Prim. dr Milos Pocekovac
Dr Dragan Stojanovic
What is lipoma?
Lipomas are benign mesenchymal tumors that are developed in the area rich in fatty tissue. Due to the fatty build they are a diagnostic problem, as well as treatment and reconstruction problems.
Lipoma in the breast
Lipomas are one of the most common benign neoplasms from the fatty tissue. The occurrence is around 16% of all mesenchymal tumors. Usually there is well demarcated thin capsule around benign tumors and they are freely movable underneath the skin. They can appear at any body part. Patients can be worried due to breast growth, asymmetry, or fear of a malignant disease. Asymmetry can be the result of unequal hypertrophy or neoplastic growth, which can lead to a problem with the diagnostics. Large or gigantic lipomas are defined as lesions that have a diameter less than 10cm or weight under 1.000 grams.

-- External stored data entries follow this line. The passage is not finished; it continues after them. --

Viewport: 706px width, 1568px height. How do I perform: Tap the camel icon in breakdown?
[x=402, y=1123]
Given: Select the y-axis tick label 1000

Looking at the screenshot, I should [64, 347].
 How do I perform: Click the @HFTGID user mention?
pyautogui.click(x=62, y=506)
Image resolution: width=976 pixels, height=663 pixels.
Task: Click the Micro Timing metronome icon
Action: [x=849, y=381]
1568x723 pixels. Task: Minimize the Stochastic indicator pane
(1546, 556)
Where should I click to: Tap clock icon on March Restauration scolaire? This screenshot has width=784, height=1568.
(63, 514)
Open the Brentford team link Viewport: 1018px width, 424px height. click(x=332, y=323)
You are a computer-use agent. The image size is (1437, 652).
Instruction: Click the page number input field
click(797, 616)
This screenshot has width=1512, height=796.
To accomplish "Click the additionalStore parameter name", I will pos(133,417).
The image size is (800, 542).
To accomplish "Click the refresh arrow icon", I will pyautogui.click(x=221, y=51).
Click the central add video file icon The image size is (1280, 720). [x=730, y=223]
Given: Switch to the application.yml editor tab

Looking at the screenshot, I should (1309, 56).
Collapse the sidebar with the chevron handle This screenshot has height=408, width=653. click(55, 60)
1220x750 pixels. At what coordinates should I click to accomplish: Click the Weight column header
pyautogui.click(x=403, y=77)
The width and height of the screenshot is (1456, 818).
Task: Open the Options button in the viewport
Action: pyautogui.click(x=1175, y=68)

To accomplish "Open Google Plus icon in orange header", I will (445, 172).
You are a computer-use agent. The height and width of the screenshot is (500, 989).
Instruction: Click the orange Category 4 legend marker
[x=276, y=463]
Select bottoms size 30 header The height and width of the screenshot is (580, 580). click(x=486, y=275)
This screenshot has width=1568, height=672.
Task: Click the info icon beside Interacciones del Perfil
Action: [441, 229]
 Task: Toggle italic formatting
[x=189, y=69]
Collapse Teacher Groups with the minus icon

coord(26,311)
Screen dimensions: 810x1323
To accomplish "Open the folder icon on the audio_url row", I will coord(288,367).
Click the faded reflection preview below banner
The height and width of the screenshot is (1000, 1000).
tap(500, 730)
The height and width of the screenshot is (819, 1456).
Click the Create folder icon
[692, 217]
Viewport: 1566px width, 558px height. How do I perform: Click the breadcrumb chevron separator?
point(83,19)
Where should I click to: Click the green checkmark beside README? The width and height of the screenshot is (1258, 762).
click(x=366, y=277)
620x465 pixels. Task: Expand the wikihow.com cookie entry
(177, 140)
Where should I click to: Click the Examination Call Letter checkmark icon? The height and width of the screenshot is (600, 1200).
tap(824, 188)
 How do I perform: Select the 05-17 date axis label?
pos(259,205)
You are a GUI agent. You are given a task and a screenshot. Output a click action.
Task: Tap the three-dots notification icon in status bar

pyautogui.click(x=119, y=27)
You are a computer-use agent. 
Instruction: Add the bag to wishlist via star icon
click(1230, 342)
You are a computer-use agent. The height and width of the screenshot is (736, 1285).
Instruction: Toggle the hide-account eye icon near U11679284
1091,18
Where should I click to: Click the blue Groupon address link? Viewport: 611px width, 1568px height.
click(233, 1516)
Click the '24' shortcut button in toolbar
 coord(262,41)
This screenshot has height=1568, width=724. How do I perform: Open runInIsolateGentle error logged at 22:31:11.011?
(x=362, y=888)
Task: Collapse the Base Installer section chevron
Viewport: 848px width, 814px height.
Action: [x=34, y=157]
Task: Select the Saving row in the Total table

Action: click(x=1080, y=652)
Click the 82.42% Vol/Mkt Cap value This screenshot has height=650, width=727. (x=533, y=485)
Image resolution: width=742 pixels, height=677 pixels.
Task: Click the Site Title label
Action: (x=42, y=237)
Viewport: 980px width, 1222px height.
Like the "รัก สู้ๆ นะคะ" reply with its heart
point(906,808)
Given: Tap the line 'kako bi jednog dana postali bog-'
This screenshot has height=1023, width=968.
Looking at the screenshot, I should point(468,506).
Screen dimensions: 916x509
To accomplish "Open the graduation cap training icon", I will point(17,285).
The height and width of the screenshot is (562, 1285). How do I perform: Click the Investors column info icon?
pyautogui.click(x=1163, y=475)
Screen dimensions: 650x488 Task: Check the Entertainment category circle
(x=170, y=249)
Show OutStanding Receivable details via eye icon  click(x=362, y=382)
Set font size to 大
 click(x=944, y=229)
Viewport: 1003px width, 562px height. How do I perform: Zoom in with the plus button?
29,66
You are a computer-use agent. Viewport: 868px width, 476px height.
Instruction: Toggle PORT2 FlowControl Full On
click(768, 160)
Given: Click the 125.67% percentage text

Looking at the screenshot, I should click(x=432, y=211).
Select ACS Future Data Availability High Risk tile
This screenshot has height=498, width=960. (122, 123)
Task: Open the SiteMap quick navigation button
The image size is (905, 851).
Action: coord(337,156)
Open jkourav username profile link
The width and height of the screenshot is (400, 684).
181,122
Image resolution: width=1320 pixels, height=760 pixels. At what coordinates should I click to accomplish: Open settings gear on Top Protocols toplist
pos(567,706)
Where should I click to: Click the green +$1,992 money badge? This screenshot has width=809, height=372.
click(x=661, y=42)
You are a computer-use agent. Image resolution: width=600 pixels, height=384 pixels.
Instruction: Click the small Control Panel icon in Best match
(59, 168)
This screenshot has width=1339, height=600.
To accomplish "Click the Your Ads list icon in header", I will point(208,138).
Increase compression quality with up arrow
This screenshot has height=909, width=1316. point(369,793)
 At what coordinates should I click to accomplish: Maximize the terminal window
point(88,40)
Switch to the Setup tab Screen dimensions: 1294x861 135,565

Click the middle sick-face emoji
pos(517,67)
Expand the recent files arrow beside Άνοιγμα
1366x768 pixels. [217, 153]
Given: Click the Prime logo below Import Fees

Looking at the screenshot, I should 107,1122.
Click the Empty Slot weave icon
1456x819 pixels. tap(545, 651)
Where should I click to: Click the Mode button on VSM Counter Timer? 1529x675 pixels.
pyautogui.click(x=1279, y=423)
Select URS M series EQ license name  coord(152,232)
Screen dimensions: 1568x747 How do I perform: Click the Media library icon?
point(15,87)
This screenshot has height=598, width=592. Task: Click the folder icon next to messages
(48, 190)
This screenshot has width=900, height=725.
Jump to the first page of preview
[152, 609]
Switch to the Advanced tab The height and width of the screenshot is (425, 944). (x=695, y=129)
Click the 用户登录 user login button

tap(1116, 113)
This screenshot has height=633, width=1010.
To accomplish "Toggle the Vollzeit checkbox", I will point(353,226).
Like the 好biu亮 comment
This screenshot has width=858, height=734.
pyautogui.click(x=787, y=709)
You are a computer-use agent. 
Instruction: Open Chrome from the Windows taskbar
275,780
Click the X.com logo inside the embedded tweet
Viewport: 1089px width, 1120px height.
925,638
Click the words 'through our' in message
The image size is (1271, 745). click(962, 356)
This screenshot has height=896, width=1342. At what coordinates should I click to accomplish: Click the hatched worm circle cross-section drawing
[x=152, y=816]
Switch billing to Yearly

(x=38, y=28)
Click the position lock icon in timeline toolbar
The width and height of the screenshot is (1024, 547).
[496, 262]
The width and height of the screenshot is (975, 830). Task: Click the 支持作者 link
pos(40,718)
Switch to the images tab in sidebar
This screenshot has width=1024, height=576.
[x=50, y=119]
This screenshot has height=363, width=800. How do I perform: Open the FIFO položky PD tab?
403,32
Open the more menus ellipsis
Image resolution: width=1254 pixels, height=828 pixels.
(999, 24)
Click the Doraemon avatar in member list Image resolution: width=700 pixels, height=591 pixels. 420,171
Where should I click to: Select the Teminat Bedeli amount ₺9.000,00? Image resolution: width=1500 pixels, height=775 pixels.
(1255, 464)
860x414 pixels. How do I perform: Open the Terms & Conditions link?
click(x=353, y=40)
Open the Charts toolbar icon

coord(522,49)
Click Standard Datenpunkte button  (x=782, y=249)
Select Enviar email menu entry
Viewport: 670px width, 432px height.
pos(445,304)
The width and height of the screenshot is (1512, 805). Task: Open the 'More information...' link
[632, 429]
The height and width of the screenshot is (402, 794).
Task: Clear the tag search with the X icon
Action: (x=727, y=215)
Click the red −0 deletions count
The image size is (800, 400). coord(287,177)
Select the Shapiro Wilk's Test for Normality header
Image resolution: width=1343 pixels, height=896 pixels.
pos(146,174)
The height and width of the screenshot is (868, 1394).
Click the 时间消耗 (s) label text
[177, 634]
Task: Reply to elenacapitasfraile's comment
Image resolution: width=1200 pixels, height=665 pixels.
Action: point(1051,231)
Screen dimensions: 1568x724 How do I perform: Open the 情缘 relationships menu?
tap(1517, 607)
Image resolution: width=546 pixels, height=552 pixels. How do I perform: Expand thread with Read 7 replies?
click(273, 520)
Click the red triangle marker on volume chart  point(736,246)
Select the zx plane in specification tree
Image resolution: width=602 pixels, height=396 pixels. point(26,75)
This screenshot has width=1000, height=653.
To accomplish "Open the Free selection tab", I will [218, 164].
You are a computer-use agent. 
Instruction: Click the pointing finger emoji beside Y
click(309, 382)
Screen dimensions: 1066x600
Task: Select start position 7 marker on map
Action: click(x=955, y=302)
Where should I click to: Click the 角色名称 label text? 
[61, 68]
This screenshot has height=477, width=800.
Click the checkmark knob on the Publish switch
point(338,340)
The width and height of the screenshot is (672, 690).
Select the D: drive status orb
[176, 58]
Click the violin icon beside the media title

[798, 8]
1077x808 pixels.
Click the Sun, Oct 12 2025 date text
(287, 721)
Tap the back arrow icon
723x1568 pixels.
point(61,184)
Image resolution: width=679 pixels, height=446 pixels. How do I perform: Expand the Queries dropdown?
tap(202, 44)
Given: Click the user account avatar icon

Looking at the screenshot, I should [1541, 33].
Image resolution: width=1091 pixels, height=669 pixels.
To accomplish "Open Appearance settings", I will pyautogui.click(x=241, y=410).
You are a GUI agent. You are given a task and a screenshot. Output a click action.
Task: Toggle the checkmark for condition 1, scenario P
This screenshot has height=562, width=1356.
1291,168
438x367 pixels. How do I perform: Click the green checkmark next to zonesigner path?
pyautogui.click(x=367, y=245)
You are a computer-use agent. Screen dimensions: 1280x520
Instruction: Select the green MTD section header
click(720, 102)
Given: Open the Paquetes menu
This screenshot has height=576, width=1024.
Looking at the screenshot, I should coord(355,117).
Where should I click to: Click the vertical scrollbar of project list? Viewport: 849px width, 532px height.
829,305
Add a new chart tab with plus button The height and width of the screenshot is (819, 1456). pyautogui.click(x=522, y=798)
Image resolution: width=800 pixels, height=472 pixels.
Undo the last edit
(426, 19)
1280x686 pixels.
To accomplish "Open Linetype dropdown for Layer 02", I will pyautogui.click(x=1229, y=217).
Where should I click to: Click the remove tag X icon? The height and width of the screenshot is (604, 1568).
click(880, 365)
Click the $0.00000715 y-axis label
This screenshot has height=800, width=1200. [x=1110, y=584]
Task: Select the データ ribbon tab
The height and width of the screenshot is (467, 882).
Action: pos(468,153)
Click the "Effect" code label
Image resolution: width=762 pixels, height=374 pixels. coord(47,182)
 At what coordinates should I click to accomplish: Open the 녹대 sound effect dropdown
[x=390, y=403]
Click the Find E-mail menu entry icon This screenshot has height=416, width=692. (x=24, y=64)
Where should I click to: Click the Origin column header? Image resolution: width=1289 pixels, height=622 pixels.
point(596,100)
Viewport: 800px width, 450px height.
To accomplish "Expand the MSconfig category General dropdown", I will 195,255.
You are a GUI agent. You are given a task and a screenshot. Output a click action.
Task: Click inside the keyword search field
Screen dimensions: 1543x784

Lipomas can appear in any part of the body with a prevalence of 2,1 on 1000 people. 20% is located on the chest. They are typically small and asymptomatic. Most cases of breast asymmetry are a result of unequal widening of the breast, resulting from physiologic hypertrophy, but one must suspect a neoplastic process when the change in size is followed by significant asymmetry which presents a difficulty in diagnostics.
We can conclude that lipomas are benign tumors with very little and limited risk for malignant transformation. After a successful excision they have an excellent prognosis despite the fact that some patients present a big reconstructive challenge, especially when regarding symmetry and esthetic. Evaluation performed before surgery includes careful diagnostic testing due to similarities of lipomas to other conditions, those connected to breast asymmetry and benign hypertrophy.
Female patient 71 years old with palpable soft tissue change in the upper outer quadrant. Ultrasound diagnosis- lipoma. No symptoms, maintained sensibility in the breast and left arm.
Even though the tumor was 23,5 cm in diameter, the incision was made close to the left axillar region and there was no need to reconstruct the breast, volume and symmetry was maintained.
Stone in the lipoma
Female patient, 60 years old, referred from screening and mammography program with BI RADS LD 2 (see image bellow), with palpable lipomatous change in the left breast and a had tumor present inside it. Change was located under the areola in the left sulcus of the breast. US BI RADS LD3 lipoma 45 x 21 cm with a 35mm calcification.
Total excision was performed and sent to ex tempore histology.
In the fatty tissue 105×36 mm in diameter there is a calculus (white arrow on the image) 35x22x20 mm in diameter with surrounding surfaces of necrosis of the fatty tissue.